Há séries que chegam ao streaming e ficam. E há séries que chegam ao cabo e merecem a atenção que, por vezes, lhes foi negada no momento da estreia original. O Senhor dos Anéis: Os Anéis do Poder, a produção da Amazon Prime Video que em 2022 se tornou simultaneamente o espectáculo televisivo mais caro de sempre e um dos mais debatidos da última década, chega agora à televisão portuguesa: o TVCine Edition estreia a primeira temporada a 29 de Abril, às 22h10, com novos episódios todas as quartas-feiras.
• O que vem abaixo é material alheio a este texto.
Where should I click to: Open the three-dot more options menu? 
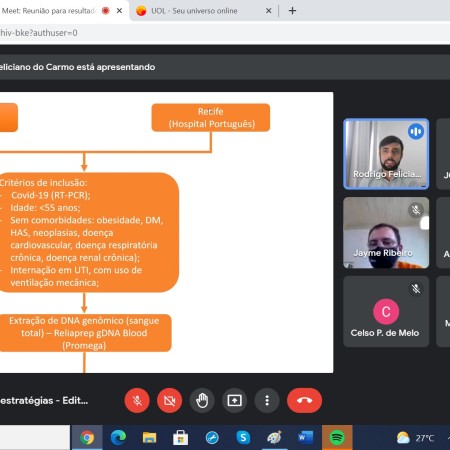pyautogui.click(x=267, y=400)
Para quem ainda não viu — e são mais do que se pensa, porque o Prime Video não é universal e a série passou rapidamente de fenómeno cultural para objecto de divisão fanática —, esta é uma boa oportunidade para a descobrir com algum distanciamento do ruído inicial. Situada na Segunda Era da Terra Média, milhares de anos antes dos acontecimentos narrados por Tolkien em O Senhor dos Anéis e O Hobbit, a série parte dos Apêndices do livro para construir uma narrativa original que acompanha várias linhas em simultâneo: Galadriel perturbada pelos sinais do regresso de uma antiga força maligna, o elfo Arondir às voltas com uma descoberta que pode alterar o equilíbrio do mundo, Elrond confrontado com um projecto ambicioso, e Nori, uma jovem dos pés-cabeludos, a quebrar uma regra da sua comunidade com consequências que ninguém previu.
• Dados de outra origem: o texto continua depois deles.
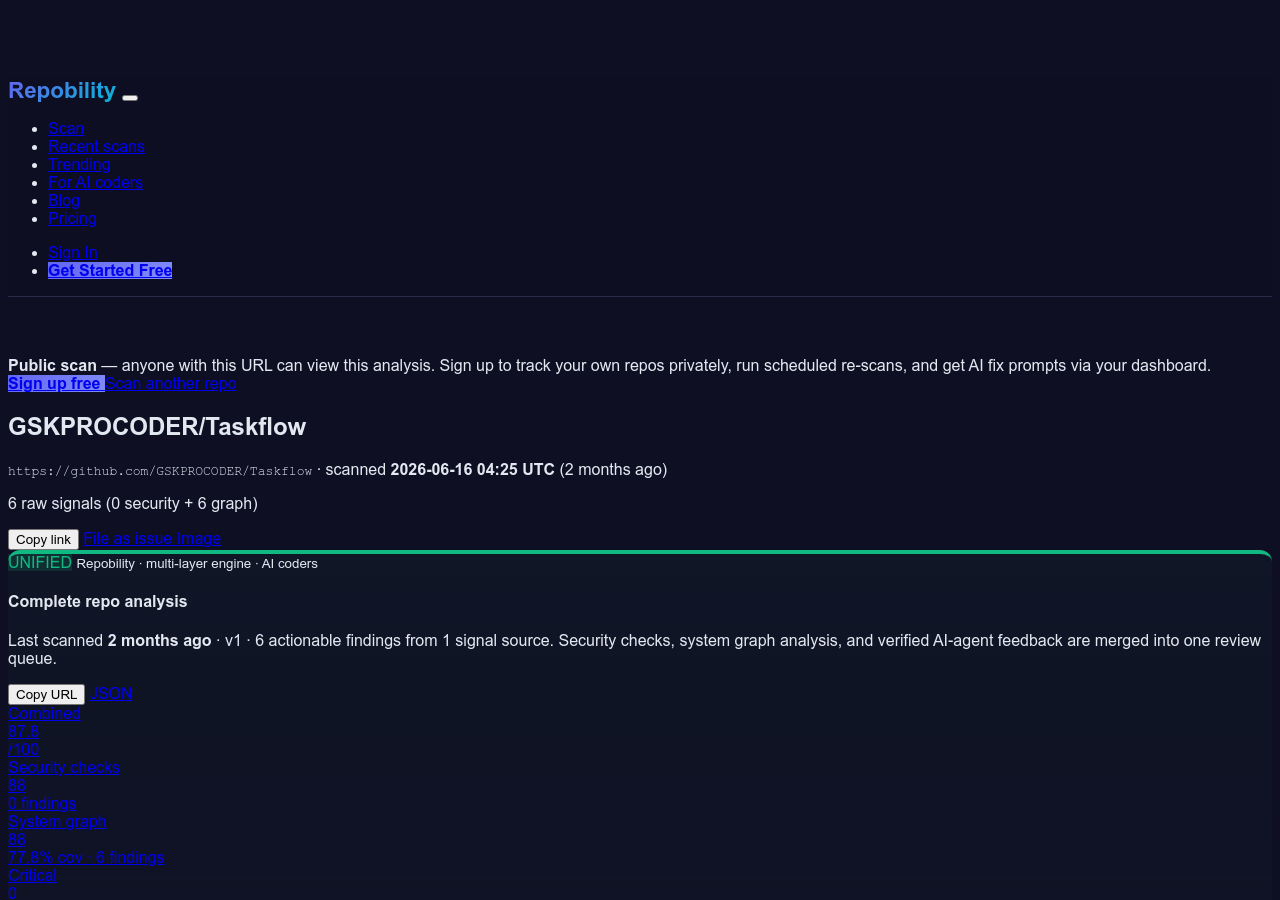Click the Copy URL button
The height and width of the screenshot is (900, 1280).
tap(46, 694)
A série foi criada por J. D. Payne e Patrick McKay, que já afirmaram ter concebido um arco narrativo de cinco temporadas. O elenco inclui Morfydd Clark como Galadriel numa versão mais jovem e guerreira do que a figura etérea de Cate Blanchett na trilogia de Peter Jackson, Charlie Vickers como Halbrand, Charles Edwards como Celebrimbor — o ferreiro élfico central na mitologia dos Anéis — Ismael Cruz Córdova como Arondir e Robert Aramayo como o jovem Elrond. A escala de produção foi, na altura da estreia, invocada com alguma insistência: mais de mil milhões de dólares para as cinco temporadas, filmagens na Nova Zelândia e no Reino Unido, efeitos visuais de cinema. O que ficou da série, passado o fumo, foi uma primeira temporada visualmente deslumbrante, narrativamente generosa no ritmo — talvez demasiado, para os impacientes —, e com um final que dividiu opiniões precisamente porque subverteu expectativas que muitos fãs tinham como certas.
Vale a pena vê-la sem as guerras de Reddit a acompanhar. A série tem, nos seus melhores momentos, uma ambição genuína que a distingue do streaming de conforto. E a pergunta sobre quem é realmente Sauron — que estruturou toda a temporada — ainda funciona como motor dramático na primeira visualização.
A estreia é a 29 de Abril, às 22h10, no TVCine Edition e no TVCine+.